I DO have a 40 year study on the “Standard American Diet” which recommends high numbers of servings of carbs – 6-11 servings, per day.  What most people on the planet do NOT know is we need ZERO carbs per day to live.  We need fats and proteins.  In fact, cholesterol from meats and eggs significantly contribute to producing all of our hormones.  This includes vitamin D (which is a hormone) that is made from the sun hitting our skin and using the cholesterol to make vitamin D.

So – what happens to a society when you tell them:

  1. Fat is bad.  Minimize or exclude it because the calories are too high.  The fats you do eat should be “vegetable oils” that were designed to be industrial lubricants.
  2. Eat tons of grains, cereals, and breads, as long as they are “whole grain”.  We don’t realize we feed grains and corns to farm animals to fatten them up.  Don’t worry that humans, throughout most of their history, didn’t have access to these foods.  It makes sense economically for a nation to try and get their populations full bellies, but this ran amok
  3. Eat 6 times a day.  Don’t worry about what will happen to your insulin and hormone levels with feeding all day long.
  4. Eat all the fruits you want.  Glycemic index doesn’t count.  Eat all the watermelon you want.  It’s “healthy sugar”, after all.   (In fact, fructose is poison to the body and should be dose restricted).
  5. Calories matter more than anything else.  You can have coke and pepsi, as long as you count the calories.  Do not worry what this does to your blood sugar levels

So what happens?

  1. heart disease explodes.  Don’t worry about the diabetes, which is now 1 in 7 people and 120 years ago, it was 1 in 5,000.  Diabetes is a major contributor to heart disease.
  2. Diabetes explodes.  Drink all the coke you want.  Don’t worry about pies, cakes, anything packaged, or processed foods.  “Everything in moderation”.
  3. Dimentia explodes
  4. Cancer rates are through the roof
  5. Everyone is fat.  I could never “outrun my diet”.  But I could never escape hunger either.  The fears of doing my kind of diet?  The first thing on your mind right now is “when can I have cake again”? or “what about my weekly donut”.

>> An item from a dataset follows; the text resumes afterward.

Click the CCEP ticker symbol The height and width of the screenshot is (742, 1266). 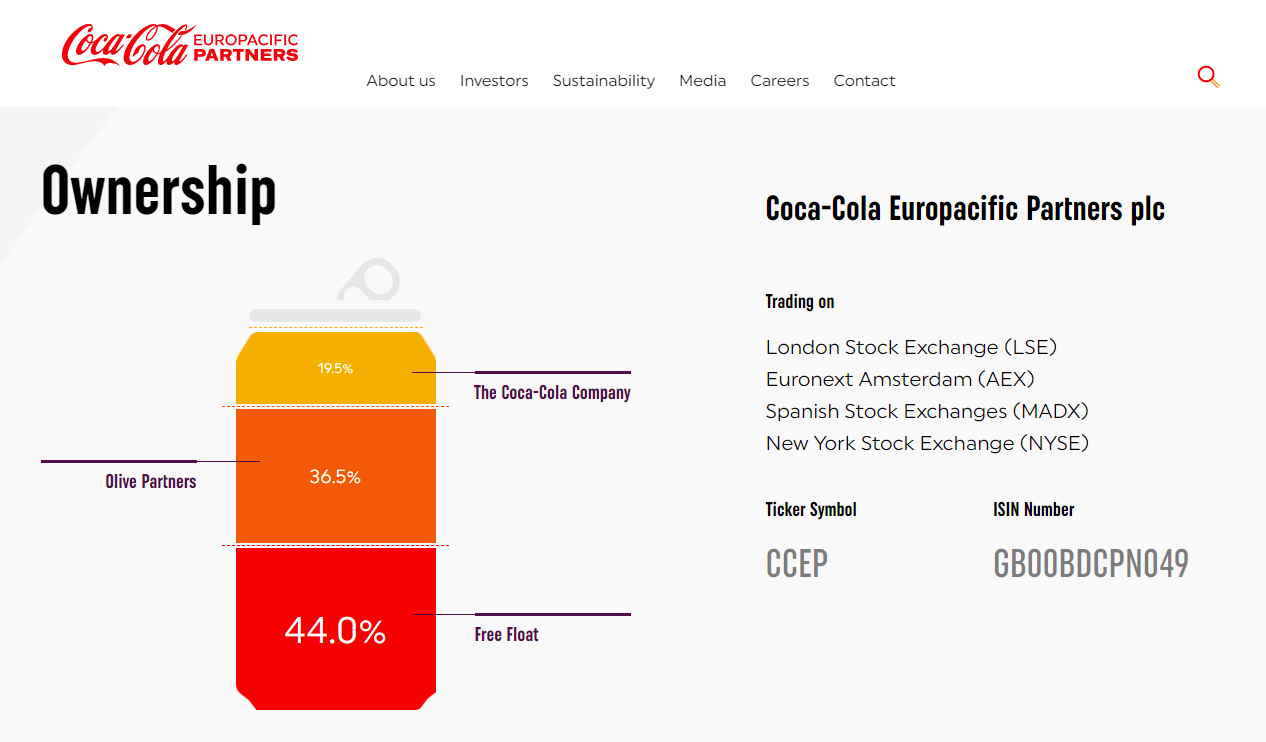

Kidney stones versus….SAD.  No competition.

But if you want some long term studies – take a look at Gary Taubes work on “why we get fat”.  There’s a youtube video where he researches populations in history that were traditionally low carb.  The most well know are the inuit.  No carbs in the frozen tundra, lots of omega 3 oils and fats.  Zero heart disease or cancers.  Zero cavities.  Zero diabetes.  There are scores of tribes and indigenous nations he researched and found the same patterns.  People only got fat and got sick at the introduction of the western diet.

And – like I told you, you don’t have to  be keto all the time.  When I hit my goal weight, I plan on probably having 100-150g per day and doing what Mark Sisson does.


He wrote, “The Primal Blueprint”.  It’s sort of a paleo-hybrid diet which allows for more modern conveniences than the caveman.  But, he dips into ketosis maybe 6 weeks a year right after Christmas.

What I used to do back in the day was 3 weeks of keto with a 2 or 3 day weekend eating whatever I wanted.  I’d end the weekend up 6 pounds and by Weds/Thursday of the next week 1, I’d be back in ketosis and the 6 pounds would be peed out.


There you have it folks…no need to be a monk at 20g of total.  No need to be an absolute zealot at 50 net.  It depends on you, your workout routines, the makeup of your carbs, etc.

For most people interested in keto, I’d suggest looking into a whole 30 for a month first.  It’s nearly impossible to go from 300g of carbs per day to 20.  You need a buffer of some time to clean up your diet first.  I did 40/30/30 for 15 months prior to keto.